Il Dipartimento di Giustizia ha citato in giudizio tutti i 15 giudici dei tribunali distrettuali federali del Maryland per un’ordinanza che sospende per 48 ore qualsiasi espulsione contestata nello Stato. Gli esperti legali hanno descritto la decisione come un attacco senza precedenti all’indipendenza della magistratura, mentre gli avvocati del governo hanno affermato che era necessaria per preservare l’autorità costituzionale del presidente Trump in materia di immigrazione.
I tribunali di tutto il paese hanno rallentato o bloccato molte delle azioni del presidente quest’anno, mentre valutavano le contestazioni legali al suo programma, inclusi i piani per le deportazioni di massa ed i licenziamenti di dipendenti federali.
I funzionari dell’amministrazione hanno risposto alle sentenze sfavorevoli attaccando i giudici o mettendo in discussione il potere delle corti federali.

## Dati archiviati

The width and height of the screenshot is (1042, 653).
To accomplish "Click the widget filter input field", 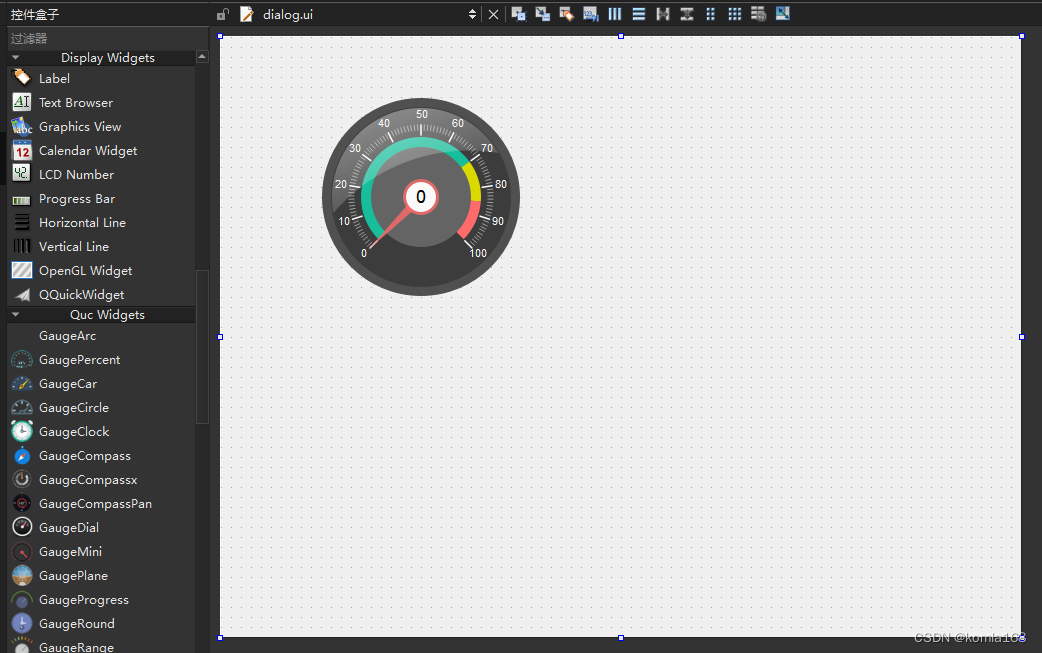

## Cosa si chiede
Scrivi il seguito dell'articolo sulla causa del Dipartimento di Giustizia contro i giudici del Maryland, partendo subito dopo l'ultima frase. L'elenco non serve per svolgere questo lavoro.

## Risultato atteso
Tuttavia, l’azione intrapresa contro i magistrati del Maryland rappresenta uno step successivo. La denuncia sostiene che il giudice capo George L. Russell III della Corte distrettuale degli Stati Uniti nel Maryland ha emesso a maggio un’ordinanza “illegale e antidemocratica” che concede una sospensione di due giorni dell’espulsione, a qualsiasi detenuto in custodia dell’immigrazione che presenti una richiesta di habeas corpus, ovvero un ricorso legale per detenzione illegittima.
Come fondamento giuridico del suo ordine, Russell ha citato una legge federale, l’All Writs Act, e un precedente della Corte Suprema del 1966 che conferisce ai giudici “un potere limitato per preservare la giurisdizione della corte”, utilizzando ingiunzioni per bloccare le azioni del governo finché la corte non può esaminarle.
Il Dipartimento di Giustizia ha invece sostenuto che, in base ad altri precedenti della Corte Suprema, i giudici devono pronunciarsi su ogni caso individualmente. L’ordinanza permanente di Russell fa “esattamente ciò che la Corte Suprema ha proibito”, secondo la denuncia.
La causa intentata contro i magistrati del Maryland è stata criticata da diversi democratici, tra cui il governatore dello stato, Wes Moore, che ha affermato: “Dopo aver palesemente violato gli ordini giudiziari e aver rivolto attacchi personali a singoli giudici, la Casa Bianca sta capovolgendo la nostra Costituzione facendo causa ai giudici. Questa azione senza precedenti è un palese tentativo di intimidire i magistrati e usurpare il potere delle corti”.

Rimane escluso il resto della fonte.